__Try it__
In the material below, tally the lines that include the string "target", then write down only the total.

__Records for this exercise__

^^^^^^^^

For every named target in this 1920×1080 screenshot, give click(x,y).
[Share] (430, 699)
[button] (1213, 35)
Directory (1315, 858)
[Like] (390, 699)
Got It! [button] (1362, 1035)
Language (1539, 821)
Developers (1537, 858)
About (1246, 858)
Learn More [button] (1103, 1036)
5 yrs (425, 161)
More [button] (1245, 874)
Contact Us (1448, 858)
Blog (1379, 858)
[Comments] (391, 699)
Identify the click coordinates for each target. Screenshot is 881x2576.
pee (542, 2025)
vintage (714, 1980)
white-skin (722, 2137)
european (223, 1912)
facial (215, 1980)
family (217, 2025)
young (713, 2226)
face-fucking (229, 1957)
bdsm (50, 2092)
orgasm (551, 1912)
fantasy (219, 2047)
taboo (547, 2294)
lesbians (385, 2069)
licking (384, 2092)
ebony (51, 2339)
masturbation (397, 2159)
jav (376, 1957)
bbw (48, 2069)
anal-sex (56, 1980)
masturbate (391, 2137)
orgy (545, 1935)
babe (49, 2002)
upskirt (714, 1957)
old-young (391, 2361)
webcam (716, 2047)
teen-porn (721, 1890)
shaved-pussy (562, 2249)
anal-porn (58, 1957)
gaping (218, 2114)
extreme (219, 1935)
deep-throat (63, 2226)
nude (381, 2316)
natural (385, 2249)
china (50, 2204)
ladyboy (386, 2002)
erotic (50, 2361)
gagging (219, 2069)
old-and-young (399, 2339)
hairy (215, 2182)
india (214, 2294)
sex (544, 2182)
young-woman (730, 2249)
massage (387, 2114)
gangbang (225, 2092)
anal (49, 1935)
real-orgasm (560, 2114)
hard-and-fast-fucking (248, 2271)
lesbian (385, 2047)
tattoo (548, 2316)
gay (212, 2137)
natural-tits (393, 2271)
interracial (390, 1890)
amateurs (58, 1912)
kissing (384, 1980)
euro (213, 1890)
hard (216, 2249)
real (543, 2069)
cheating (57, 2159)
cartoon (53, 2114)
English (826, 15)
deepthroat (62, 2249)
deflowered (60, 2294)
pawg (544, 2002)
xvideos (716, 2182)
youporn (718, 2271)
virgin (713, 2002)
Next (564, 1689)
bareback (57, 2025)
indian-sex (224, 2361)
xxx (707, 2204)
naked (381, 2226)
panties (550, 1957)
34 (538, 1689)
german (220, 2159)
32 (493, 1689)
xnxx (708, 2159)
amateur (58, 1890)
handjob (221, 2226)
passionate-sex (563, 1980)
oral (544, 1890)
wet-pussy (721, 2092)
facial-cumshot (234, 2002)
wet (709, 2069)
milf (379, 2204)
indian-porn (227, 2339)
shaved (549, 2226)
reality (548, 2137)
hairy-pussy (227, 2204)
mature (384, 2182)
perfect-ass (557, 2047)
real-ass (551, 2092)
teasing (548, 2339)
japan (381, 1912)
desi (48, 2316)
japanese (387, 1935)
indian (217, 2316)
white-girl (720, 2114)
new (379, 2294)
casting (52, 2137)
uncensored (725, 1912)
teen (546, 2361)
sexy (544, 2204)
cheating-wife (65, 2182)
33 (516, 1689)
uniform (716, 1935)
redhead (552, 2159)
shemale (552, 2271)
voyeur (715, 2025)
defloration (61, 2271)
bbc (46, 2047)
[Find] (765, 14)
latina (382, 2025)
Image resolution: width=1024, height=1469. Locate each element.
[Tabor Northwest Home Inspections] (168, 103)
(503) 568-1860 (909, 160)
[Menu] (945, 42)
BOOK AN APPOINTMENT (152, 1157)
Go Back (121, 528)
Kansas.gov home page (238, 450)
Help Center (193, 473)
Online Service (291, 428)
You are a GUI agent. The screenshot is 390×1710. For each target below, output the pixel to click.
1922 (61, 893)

^^^^^^^^

__Task solution__
3